## Source document
========================================================================

As shown in Table 1, at a room temperature of 20°C, pure water 21 was introduced into the liquid storage tank 10, and oscillation having a frequency of 40000 Hz and an amplitude of 0.5 mm was continuously applied to the gas discharge head 20 for two minutes, while discharging oxygen gas having a concentration not lower than 99.7% by volume, at 4000 mm³/min, from the gas discharge head 20 in which the head main body 21 has about 3 millions of micropores having the average pore size of 1 µm. Under this condition, (the amount of the oxygen gas [µm³/min] discharged from one micropore of head main body 21)/(oscillation frequency [Hz] of oscillator 41) = 33 is satisfied.

(Example 2)

As shown in Table 1, oxygen gas was introduced into pure water by the same method as that for Example 1 except that the head main body 21 having about 480 thousands (average number) of micropores each having a pore size of 2.5 µm was adopted. Under this condition, (the amount of the oxygen gas [µm³/min] discharged from one micropore of head main body 21)/(oscillation frequency [Hz] of oscillator 41) = 208 is satisfied.

(Example 3)

As shown in Table 1, oxygen gas was introduced into pure water by the same method as that for Example 1 except that oscillation having a frequency of 30000 Hz and an amplitude of 0.5 mm was applied to the gas discharge head 20. Under this condition, (the amount of the oxygen gas [µm³/min] discharged from one micropore of head main body 21)/(oscillation frequency [Hz] of oscillator 41) = 44 is satisfied.

(Example 4)

As shown in Table 1, oxygen gas was introduced into pure water by the same method as that for Example 1 except that oscillation having a frequency of 40000 Hz and an amplitude of 1 mm was applied to the gas discharge head 20. Under this condition, (the amount of the oxygen gas [µm³/min] discharged from one micropore of head main body 21)/(oscillation frequency [Hz] of oscillator 41) = 33 is satisfied.

(Example 5)

As shown in Table 1, oxygen gas was introduced into pure water by the same method as that for Example 1 except that the amount of the oxygen gas discharged from the gas discharge head 20 was 36000 mm³/min. Under this condition, (the amount of the oxygen gas [µm³/min] discharged from one micropore of head main body 21)/(oscillation frequency [Hz] of oscillator 41) = 300 is satisfied.

(Example 6)

As shown in Table 1, oxygen gas was introduced into pure water by the same method as that for Example 1 except that 0.01% by weight of hydrogen peroxide was added to 2 liters of pure water introduced into the liquid storage tank 10. Under this condition, (the amount of the oxygen gas [µm³/min] discharged from one micropore of head main body 21)/(oscillation frequency [Hz] of oscillator 41) = 33 is satisfied.

(Comparative Example 1)

========================================================================

## Data entries
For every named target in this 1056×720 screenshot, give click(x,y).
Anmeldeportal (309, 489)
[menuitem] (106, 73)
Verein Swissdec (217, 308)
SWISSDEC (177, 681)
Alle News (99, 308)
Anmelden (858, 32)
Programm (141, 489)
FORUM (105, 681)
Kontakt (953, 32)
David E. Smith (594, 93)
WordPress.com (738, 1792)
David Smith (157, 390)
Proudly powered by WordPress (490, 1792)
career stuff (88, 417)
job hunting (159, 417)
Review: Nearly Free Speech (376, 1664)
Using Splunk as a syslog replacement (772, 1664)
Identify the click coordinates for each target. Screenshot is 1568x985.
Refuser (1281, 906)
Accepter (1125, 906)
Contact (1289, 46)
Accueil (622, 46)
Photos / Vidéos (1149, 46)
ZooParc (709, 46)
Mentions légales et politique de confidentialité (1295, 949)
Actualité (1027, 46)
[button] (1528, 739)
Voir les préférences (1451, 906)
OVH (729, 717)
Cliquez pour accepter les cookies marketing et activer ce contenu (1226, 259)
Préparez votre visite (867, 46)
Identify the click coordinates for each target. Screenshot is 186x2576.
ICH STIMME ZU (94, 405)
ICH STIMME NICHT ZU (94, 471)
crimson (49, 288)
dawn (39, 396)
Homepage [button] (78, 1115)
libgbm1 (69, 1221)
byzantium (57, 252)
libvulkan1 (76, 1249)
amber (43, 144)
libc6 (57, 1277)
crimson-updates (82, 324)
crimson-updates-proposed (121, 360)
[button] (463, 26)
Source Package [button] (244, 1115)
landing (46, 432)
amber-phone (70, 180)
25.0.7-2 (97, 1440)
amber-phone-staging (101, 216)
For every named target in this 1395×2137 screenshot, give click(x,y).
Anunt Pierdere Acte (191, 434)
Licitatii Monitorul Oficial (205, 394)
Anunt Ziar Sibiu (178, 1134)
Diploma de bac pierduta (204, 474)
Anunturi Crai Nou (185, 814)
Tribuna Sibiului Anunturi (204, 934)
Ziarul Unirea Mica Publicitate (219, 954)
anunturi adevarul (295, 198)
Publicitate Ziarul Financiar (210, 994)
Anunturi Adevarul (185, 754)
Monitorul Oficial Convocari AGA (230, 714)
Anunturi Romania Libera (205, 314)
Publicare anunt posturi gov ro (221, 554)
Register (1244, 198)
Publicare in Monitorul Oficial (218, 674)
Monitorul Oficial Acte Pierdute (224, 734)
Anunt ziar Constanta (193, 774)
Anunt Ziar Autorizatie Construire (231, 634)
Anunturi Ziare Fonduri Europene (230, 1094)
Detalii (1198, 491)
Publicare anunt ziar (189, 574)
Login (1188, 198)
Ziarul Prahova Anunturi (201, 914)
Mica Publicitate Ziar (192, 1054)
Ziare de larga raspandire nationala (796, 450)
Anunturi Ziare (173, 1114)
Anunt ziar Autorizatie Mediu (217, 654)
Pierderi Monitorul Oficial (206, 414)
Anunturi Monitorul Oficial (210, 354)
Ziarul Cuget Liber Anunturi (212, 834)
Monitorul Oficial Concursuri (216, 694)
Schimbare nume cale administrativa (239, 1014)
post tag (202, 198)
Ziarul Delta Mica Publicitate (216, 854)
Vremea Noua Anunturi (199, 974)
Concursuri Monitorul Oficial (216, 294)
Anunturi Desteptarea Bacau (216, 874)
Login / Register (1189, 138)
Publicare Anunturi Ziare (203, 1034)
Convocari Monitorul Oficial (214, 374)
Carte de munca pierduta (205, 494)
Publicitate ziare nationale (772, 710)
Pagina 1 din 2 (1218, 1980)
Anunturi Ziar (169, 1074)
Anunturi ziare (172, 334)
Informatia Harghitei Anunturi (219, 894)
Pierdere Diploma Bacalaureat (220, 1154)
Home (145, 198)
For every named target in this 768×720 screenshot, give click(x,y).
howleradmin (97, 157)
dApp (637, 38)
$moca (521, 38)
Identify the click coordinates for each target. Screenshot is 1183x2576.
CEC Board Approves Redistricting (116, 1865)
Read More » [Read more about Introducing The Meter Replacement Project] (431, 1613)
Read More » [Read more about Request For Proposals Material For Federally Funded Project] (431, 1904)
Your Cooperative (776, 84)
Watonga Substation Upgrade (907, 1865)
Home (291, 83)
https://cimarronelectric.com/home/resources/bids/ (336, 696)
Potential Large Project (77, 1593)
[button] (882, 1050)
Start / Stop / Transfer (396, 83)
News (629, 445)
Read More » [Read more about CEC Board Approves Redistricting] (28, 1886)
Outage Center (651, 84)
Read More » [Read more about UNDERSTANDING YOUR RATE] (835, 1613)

========================================================================

## Task brief
Answer these from the oxygen gas examples text:
(a) What oscillation frequency and amplitude were applied to the gas discharge head in Example 1?
(b) What pore size did each micropore have in the head main body used in Example 2?
(c) How much hydrogen peroxide was added to the pure water in Example 6?

## Problem solution
(a) A frequency of 40000 Hz and an amplitude of 0.5 mm.
(b) 2.5 µm.
(c) 0.01% by weight.